In its annual “year in live events” reports, StubHub likes to offer fun bits of trivia gleaned from its troves of ticket-sales data. Who had the top-performing US tour last year? Adele, naturally. What about the highest-selling, single-day music event of 2016? That would be Springsteen on March 28 at MSG.
Those are clever party tricks, but the world’s largest ticket marketplace wants to make its data work a little harder. The eBay-owned company, which facilitates over $4 billion in sports and concert ticket sales yearly, on Thursday introduced a new pricing assistant tool to help sellers in North America set better prices with the help of data science. The feature crunches StubHub’s 16 years-worth of historical ticket-sales information, along with seat location, venue and other metrics, to provide a recommended price range. The algorithm powering the tool is updated regularly with new sales.

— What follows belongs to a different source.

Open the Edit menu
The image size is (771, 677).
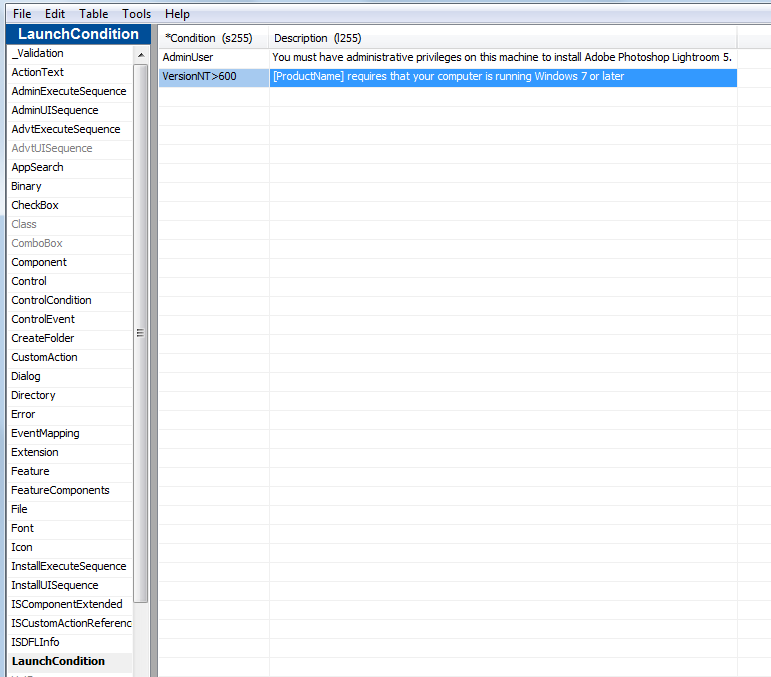click(55, 14)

The pricing assistant is an early part of StubHub’s plan to offer many more tools using its data to make shopping and selling on the site easier, such as adding more personalization for buyers. Creating these features should help StubHub sell more tickets on its marketplace, helping it make more on commissions and fend off rivals like SeatGeek and TicketMaster. The changes should, hopefully, also draw in more first-time sellers and season-ticket holders, which account for a big chunk of StubHub’s business. StubHub’s success is especially important for eBay, since it’s providing a revenue boost to its larger but slow-growing parent company.
“This is just a start for using our intelligence and there’s much more that we can do,” Mats Nilsson, StubHub’s global head of product, said about the new pricing tool.
StubHub in the past provided historical sales information on its site for sellers, but Nilsson said that data wasn’t easily digestible for casual sellers. Offering up the pricing tool also fits well with eBay’s broader strategy of providing more useful information to buyers and sellers to try boosting sales on its sites.
For instance, eBay CEO Devin Wenig said in an interview with CNET this year that his company is developing image-recognition technology that could some day allow you to simply take a picture of an item you want to sell and eBay will take care of listing and pricing for you.
Along with the pricing assistant, StubHub rolled out a new seller landing page, with tips and tutorials for selling, as well as email alerts to help sellers quickly adjust their prices when needed. Seller push notifications are coming soon.
The company is also looking to branch out into more services around live events, including hotel reservations, car rentals and merchandise sales, which should help it keep growing.